La riorganizzazione della Pa deve necessariamente passare anche attraverso una gestione delle Risorse Umane più adeguata alle nuove necessità. E qui si colloca il Patto per l’innovazione del lavoro pubblico e la coesione sociale siglato dal Governo Draghi e i sindacati Cgil, Cisl e Uil. Il patto fa parte del Piano nazionale di ripresa e resilienza (Pnrr), ovvero il programma di investimenti che l’Italia deve presentare alla Commissione europea nell’ambito del progetto Next Generation EU. Semplificazione dei processi e investimento nel capitale umano attraverso la selezione delle competenze e la formazione sono le direttrici ritenute fondamentali per attenuare le storiche disparità del Paese, per ridurre il dualismo fra settore pubblico e privato, nonché per fornire risposte ai nuovi e mutati bisogni dei cittadini.

 

Nel patto c’è un passaggio che dà fiducia al fatto che non ci troviamo di fronte ai soliti proclami: “Non servono tanto nuove leggi, quanto la capacità di adattarsi a scenari estremamente mutevoli con flessibilità”. Questo ‘messaggio’ può davvero essere assunto a segnale che qualcosa sta cambiando, dato che fino adesso nell’ambito dell’organizzazione si è parlato di lavoro agile solo con l’idea di superare l’attuale gestione emergenziale.

 

In particolare, c’è l’accordo di individuare nei vari contratti collettivi in corso di rinnovo una disciplina che favorisca la produttività e i risultati: per questo vi è la necessità di conciliare le esigenze delle lavoratrici e dei lavoratori con le esigenze della Pa.

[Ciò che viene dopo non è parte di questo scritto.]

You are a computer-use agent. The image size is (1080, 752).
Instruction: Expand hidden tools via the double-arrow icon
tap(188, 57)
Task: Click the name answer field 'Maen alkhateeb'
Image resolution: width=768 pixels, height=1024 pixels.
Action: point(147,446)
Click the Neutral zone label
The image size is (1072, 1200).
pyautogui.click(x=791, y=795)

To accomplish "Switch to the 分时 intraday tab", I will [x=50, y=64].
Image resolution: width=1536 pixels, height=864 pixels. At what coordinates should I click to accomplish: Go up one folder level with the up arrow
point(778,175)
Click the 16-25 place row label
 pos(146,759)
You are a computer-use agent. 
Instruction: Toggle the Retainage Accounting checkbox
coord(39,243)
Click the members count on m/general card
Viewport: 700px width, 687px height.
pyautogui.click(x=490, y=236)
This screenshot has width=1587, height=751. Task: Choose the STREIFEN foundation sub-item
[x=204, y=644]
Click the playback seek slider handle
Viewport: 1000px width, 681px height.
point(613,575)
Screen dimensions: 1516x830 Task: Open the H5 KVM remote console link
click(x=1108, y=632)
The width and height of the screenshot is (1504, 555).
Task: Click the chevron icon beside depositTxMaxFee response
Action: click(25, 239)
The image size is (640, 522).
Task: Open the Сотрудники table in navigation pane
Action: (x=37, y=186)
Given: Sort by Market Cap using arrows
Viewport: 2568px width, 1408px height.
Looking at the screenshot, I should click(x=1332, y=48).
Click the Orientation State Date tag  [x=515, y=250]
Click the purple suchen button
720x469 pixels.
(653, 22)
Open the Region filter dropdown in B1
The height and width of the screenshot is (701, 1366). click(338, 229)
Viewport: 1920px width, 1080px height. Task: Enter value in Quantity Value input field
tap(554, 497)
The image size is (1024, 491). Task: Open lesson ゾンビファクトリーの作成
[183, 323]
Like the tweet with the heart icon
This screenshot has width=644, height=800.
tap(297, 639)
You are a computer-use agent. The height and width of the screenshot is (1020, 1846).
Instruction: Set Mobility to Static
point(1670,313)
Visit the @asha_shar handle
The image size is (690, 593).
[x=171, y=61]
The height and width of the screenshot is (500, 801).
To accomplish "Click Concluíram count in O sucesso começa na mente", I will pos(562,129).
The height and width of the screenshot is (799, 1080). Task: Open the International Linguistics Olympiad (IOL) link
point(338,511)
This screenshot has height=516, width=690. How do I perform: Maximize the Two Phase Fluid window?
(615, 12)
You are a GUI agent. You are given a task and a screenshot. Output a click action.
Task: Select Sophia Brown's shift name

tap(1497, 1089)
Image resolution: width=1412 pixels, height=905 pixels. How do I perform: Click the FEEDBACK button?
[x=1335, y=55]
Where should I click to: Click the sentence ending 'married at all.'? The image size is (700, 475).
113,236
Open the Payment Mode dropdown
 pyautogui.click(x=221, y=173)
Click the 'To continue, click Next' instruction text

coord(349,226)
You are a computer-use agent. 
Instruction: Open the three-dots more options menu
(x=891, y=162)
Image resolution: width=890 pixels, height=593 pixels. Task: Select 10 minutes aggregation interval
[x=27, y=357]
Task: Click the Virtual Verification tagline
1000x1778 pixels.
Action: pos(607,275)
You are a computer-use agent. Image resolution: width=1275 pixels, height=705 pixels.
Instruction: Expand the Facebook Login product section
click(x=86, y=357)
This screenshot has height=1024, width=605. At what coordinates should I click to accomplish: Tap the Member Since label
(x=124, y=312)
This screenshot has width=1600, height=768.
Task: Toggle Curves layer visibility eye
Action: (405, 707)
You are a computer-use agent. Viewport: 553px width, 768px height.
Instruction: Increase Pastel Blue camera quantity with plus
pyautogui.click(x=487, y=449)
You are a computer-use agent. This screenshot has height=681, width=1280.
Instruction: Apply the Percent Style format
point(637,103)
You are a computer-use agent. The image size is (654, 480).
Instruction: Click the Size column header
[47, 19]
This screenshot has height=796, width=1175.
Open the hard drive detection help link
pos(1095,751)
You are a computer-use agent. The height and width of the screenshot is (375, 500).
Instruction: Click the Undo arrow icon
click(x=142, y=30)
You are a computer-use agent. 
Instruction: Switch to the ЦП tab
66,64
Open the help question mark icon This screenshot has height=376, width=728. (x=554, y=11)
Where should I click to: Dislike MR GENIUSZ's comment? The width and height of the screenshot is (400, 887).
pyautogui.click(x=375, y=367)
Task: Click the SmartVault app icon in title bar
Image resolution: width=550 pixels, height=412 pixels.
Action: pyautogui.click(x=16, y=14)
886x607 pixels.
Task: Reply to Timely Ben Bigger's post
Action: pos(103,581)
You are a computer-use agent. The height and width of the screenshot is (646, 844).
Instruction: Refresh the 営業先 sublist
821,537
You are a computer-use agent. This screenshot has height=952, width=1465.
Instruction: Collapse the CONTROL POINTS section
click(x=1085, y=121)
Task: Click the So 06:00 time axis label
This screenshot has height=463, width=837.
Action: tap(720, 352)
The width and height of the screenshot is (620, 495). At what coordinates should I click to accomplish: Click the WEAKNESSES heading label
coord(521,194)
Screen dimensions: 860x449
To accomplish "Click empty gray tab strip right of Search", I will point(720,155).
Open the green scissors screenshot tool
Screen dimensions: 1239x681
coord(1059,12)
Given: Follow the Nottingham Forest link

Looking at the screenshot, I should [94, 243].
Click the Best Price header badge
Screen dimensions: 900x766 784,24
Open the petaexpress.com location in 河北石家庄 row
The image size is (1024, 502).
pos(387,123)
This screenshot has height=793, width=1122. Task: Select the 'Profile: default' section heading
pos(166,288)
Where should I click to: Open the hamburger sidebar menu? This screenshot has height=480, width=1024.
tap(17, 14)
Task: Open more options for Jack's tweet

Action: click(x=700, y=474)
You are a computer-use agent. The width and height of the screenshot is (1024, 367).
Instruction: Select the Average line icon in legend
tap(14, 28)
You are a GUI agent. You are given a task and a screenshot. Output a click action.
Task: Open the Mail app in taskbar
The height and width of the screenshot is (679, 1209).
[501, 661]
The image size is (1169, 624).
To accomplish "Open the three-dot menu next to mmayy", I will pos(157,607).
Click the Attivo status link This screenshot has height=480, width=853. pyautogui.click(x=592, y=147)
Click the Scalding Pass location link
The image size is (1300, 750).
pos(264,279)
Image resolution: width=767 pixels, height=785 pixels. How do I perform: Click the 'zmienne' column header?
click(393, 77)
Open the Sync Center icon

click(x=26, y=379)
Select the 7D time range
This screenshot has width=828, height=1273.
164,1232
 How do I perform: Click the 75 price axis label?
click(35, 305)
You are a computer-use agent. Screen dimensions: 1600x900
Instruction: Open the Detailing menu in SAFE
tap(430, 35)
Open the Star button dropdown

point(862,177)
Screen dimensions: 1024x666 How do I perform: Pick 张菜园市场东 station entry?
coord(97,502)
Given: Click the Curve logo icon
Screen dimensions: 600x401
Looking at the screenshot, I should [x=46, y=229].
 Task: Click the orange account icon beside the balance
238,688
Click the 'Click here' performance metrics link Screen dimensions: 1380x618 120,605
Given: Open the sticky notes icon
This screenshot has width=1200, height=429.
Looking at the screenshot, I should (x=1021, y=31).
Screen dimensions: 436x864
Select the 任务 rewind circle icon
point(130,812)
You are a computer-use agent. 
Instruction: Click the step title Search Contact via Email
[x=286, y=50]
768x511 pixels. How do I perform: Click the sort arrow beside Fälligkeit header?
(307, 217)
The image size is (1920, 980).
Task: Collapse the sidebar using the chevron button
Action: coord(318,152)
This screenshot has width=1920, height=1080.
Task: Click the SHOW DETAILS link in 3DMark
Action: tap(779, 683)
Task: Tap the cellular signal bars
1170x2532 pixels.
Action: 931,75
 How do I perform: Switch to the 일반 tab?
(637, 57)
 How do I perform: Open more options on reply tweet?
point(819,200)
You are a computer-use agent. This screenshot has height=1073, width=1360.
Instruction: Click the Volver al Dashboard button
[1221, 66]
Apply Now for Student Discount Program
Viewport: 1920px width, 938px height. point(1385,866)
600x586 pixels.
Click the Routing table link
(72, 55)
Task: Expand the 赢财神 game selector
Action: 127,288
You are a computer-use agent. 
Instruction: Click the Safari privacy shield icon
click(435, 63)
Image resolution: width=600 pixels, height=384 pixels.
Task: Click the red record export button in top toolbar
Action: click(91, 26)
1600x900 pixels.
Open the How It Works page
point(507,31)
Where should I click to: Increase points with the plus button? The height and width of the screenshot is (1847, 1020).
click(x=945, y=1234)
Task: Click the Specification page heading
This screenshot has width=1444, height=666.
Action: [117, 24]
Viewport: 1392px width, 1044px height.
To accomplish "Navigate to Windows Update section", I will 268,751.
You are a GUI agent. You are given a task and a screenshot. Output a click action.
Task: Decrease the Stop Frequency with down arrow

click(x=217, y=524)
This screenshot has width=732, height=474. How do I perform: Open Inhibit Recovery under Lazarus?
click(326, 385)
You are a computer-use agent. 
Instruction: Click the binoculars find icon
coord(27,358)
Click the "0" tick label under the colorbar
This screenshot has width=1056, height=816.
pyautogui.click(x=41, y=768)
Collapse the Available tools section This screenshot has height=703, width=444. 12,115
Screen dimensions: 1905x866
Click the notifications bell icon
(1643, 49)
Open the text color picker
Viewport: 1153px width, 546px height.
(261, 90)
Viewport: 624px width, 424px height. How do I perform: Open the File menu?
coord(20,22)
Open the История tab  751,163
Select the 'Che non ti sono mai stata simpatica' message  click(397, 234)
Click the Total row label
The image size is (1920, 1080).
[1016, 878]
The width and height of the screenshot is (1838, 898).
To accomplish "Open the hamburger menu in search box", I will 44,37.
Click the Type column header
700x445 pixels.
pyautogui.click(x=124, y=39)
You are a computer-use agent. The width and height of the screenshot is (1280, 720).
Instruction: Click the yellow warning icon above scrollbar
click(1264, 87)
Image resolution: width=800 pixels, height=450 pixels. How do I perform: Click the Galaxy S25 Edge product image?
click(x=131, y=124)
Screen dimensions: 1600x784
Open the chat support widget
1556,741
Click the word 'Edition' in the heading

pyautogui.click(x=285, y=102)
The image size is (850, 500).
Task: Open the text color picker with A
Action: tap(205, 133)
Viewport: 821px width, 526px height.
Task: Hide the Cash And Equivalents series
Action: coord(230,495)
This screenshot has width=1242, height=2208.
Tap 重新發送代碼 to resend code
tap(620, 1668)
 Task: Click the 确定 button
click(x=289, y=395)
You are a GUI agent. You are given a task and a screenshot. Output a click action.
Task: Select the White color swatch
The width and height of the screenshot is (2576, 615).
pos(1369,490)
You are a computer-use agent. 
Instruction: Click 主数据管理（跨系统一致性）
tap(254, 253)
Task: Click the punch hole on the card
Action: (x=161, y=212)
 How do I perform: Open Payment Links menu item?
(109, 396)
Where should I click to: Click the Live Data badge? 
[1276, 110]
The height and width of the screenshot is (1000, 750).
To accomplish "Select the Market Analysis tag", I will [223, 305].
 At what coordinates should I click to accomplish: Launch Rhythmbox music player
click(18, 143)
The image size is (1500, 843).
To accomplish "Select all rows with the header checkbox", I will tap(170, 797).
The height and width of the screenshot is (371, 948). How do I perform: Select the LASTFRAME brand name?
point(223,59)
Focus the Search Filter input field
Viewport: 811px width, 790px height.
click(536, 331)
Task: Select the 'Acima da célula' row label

Sembra però che l’esperimento di Smart working dettato dall’emergenza sanitaria iniziata nel 2020 non abbia portato i risultati sperati, proprio perché carente di aspetti importanti come la valutazione dell’attività delle amministrazioni, che non sembrano essere riuscite a tenere un livello accettabile di produttività, ovvero di servizi offerti ai cittadini.

 

Così recita un’altra frase a pagina due del patto: “È urgente lo smaltimento dell’arretrato accumulato durante la pandemia. Agli uffici verrà richiesto di predisporre un piano di smaltimento dell’arretrato e di comunicarlo ai cittadini”. Se così fosse sarebbe un elemento di cambiamento vero nella Pa, e potenzialmente anche di stimolo per il settore privato. Senza controllo, infatti, vengono meno valori come produttività ed efficienza, importantissimi in un’azienda che vuole solcare le acque dei mercati attuali e futuri. E che vuole anche risultare attraente per nuove leve, offrendo un’organizzazione seria e attenta alle necessità dei propri dipendenti.

 

Che sia anche questa la volontà non scritta del Governo? Cioè rendere nuovamente attrattiva ‘un’azienda’, la Pubblica amministrazione, a nuove e valide competenze, pronte alla trasformazione digitale?

 

 

Riccardo Zanon è avvocato e titolare dello Studio Zanon, specializzato in consulenza del lavoro. Offre risposte e consigli in merito a Diritto del Lavoro, Risorse Umane e Welfare Aziendale. Il suo ultimo libro si intitola: Welfare Terapia – Rilanciare le aziende e prendersi cura dei collaboratori nell’era Covid-19 (Tuttowelfare, 2020).